André Rösti

Bachelor Thesis

Efficient GPU Implementation of Stencils on Unstructured Grids

For my bachelor thesis, I implemented and benchmarked three stencil computations — local calculations applied to every cell in a three-dimensonal grid — using the Nvidia CUDA programming model on regular and unstructured grids. I explored five methods to access a grid’s cells in a stencil code and tested four strategies for storing the grid’s structural information (neighborship table). Notably, I conceived a compression scheme for the neighborship table, which improves runtimes compared to uncompressed implementations by 30% in some cases. Most of the other optimizations make use of an assumed regular structure in one of the dimensions.

You can download a PDF of my bachelor thesis here:

Some figures from the paper

Graph. Y axis: Median runtime [us]. X axis: Number of threads. Five lines of data. 1. sliced z-loop, 600 ms at 32 threads, slightly below 800 us at 512 threads. 2. z-loop, 600 us at 32 threads, 800 us at 512 threads. 3. shared, slightly above 1000 us at 32 threads, ~650 us at 512 threads. 4. index variables, 1000 us at 32 threads, slightly above 600 us at 512 threads. 5. naive, 1200 us at 32 threads, 800 us at 512 threads.

Figure from the paper showing median runtimes for varying number of threads and different stencil implementations. This is for the "Laplace-of-Laplace" stencil.

Bar graph. Y axis: Median runtime [us]. X axis: groups chasing uncompressed; chasing compressed; non-chasing uncompressed; non-chasing compressed. Bars of six different colors, for groups 'regular', 'index variables', 'z-loop', 'sliced z-loop', 'shared z-loop', and 'naive'. The fastest implementation is chasing compressed using index variables algorithm at about 550 us. The slowest implementation is chasing uncompressed using the naive algorithm at about 800 us.

Overview graph showing the performance of different configurations of the Laplace-of-Laplace stenci algorithm, using different representations of the neighborship table (pointer chasing vs explicit storage, and compressed vs uncompressed neighborship table, using different representations of the neighborship table (pointer chasing vs explicit storage, and compressed vs uncompressed neighborship table).
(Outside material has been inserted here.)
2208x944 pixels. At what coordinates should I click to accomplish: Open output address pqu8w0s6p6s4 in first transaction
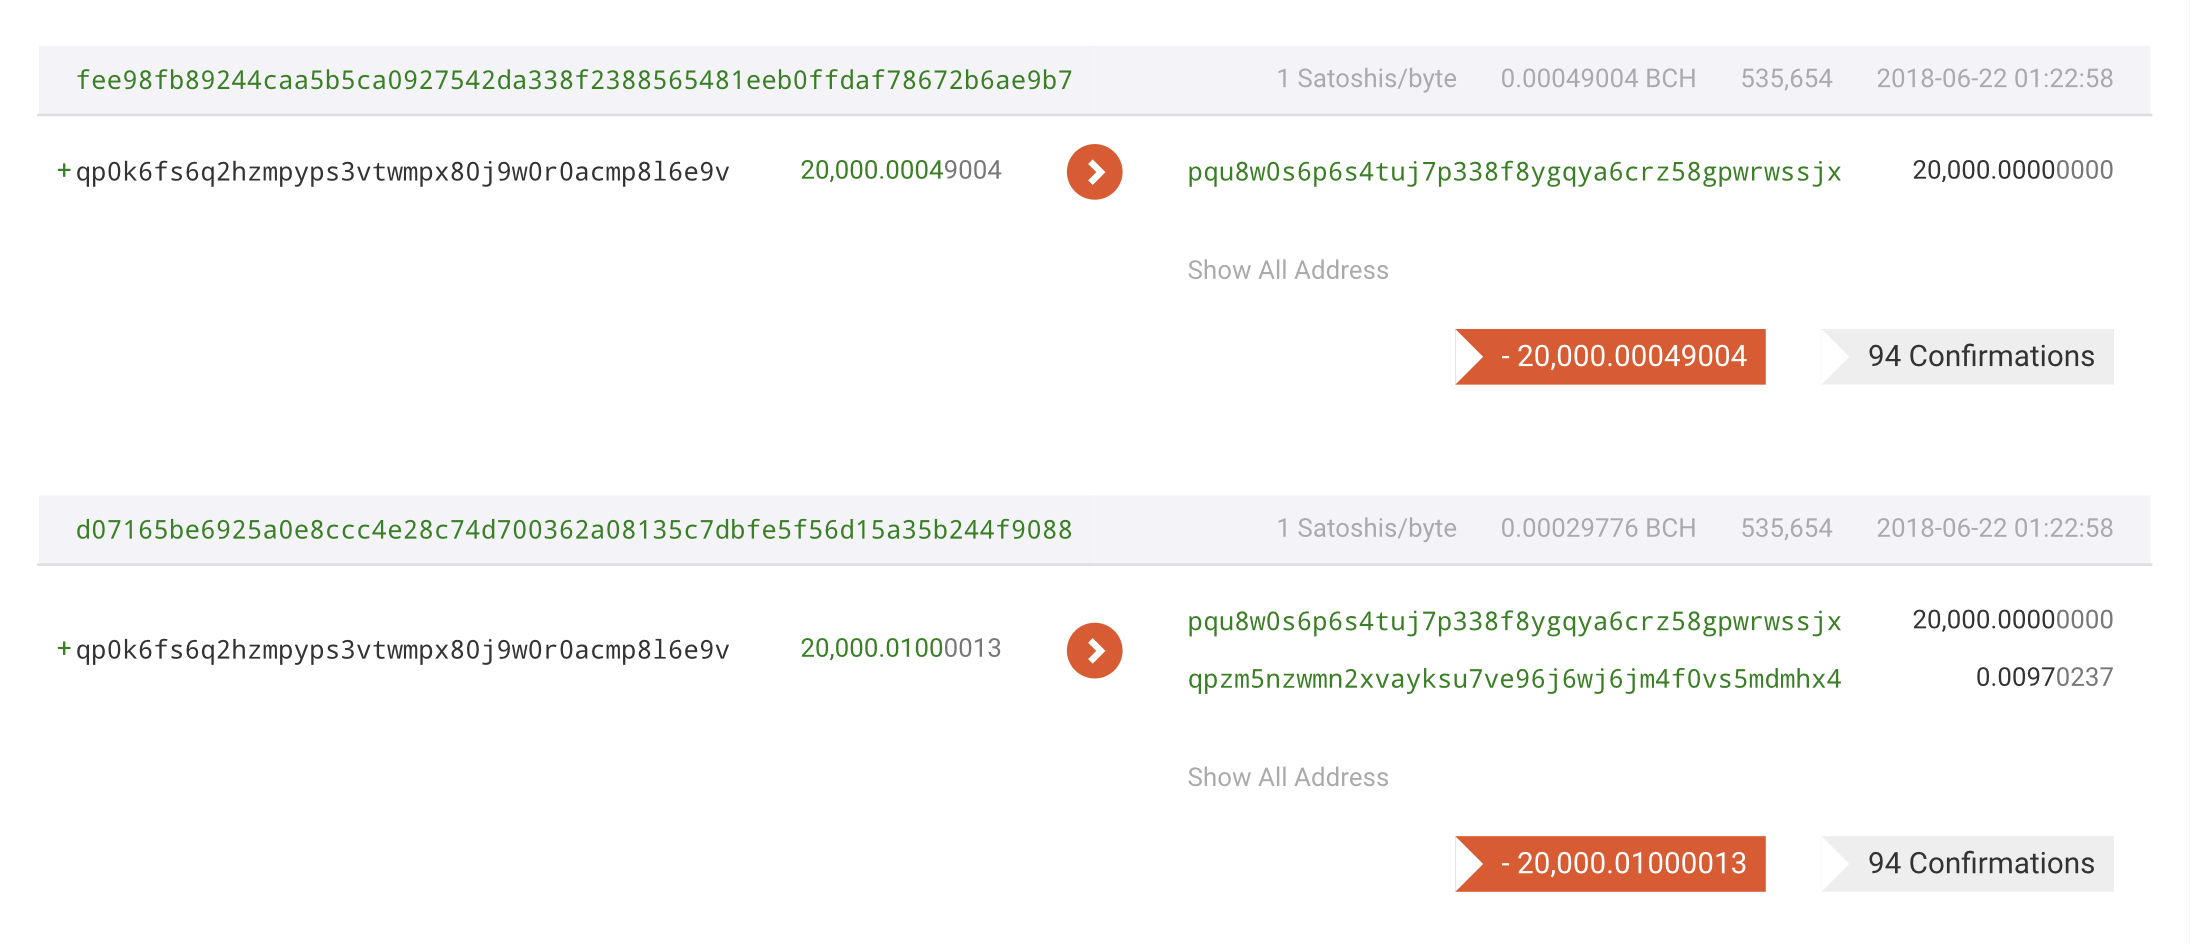(1514, 172)
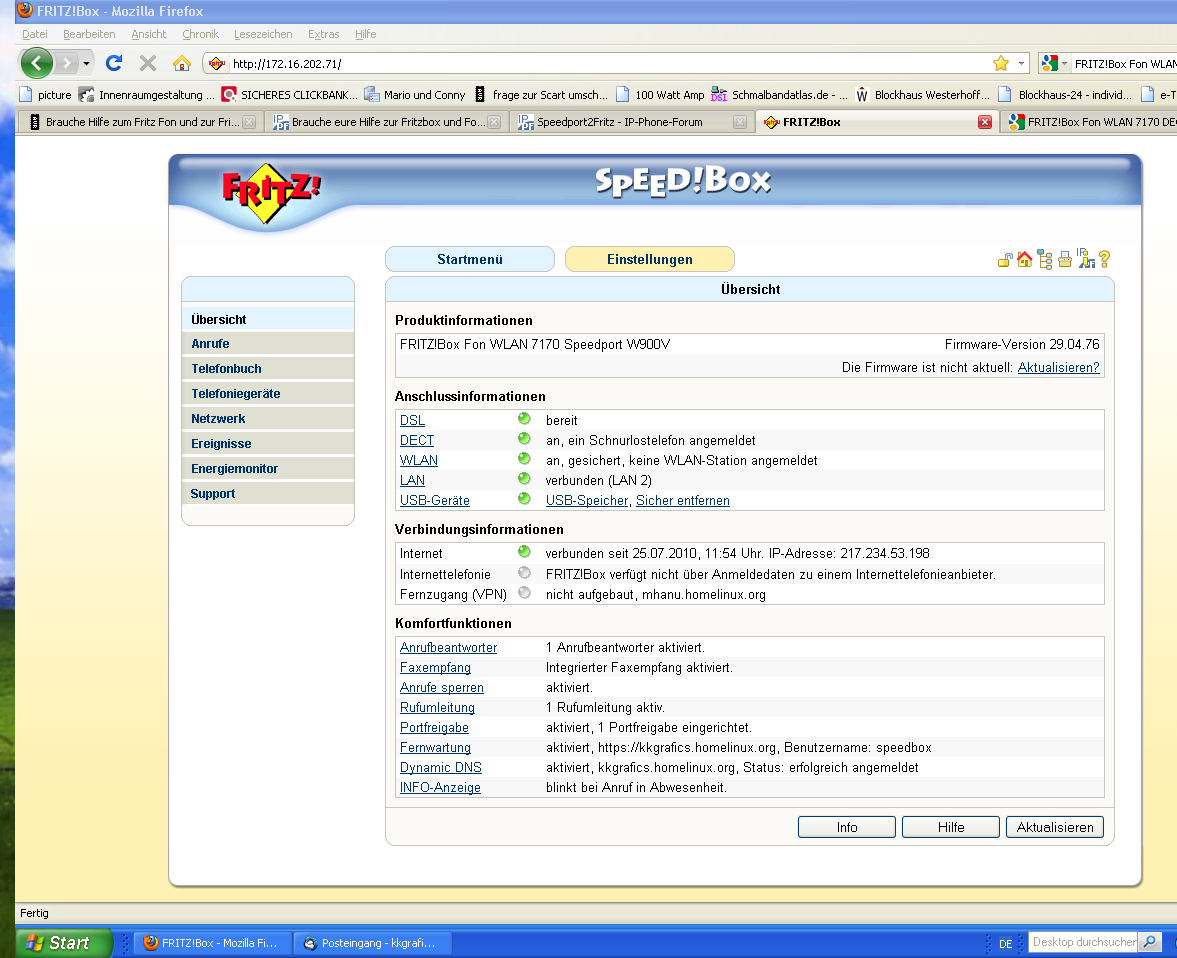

Graph. Shows three columns of blue lines. First column: Lines stretch left to right in each row, then connect diagonally to the lower row. Second column: Z-shaped lines fill the grid. Third column: As in second column, but Z-shapes are stretched in the horizontal dimension.

Different memory layouts that were tested, left to right: Row-major, Z-curves, stretched Z-curves.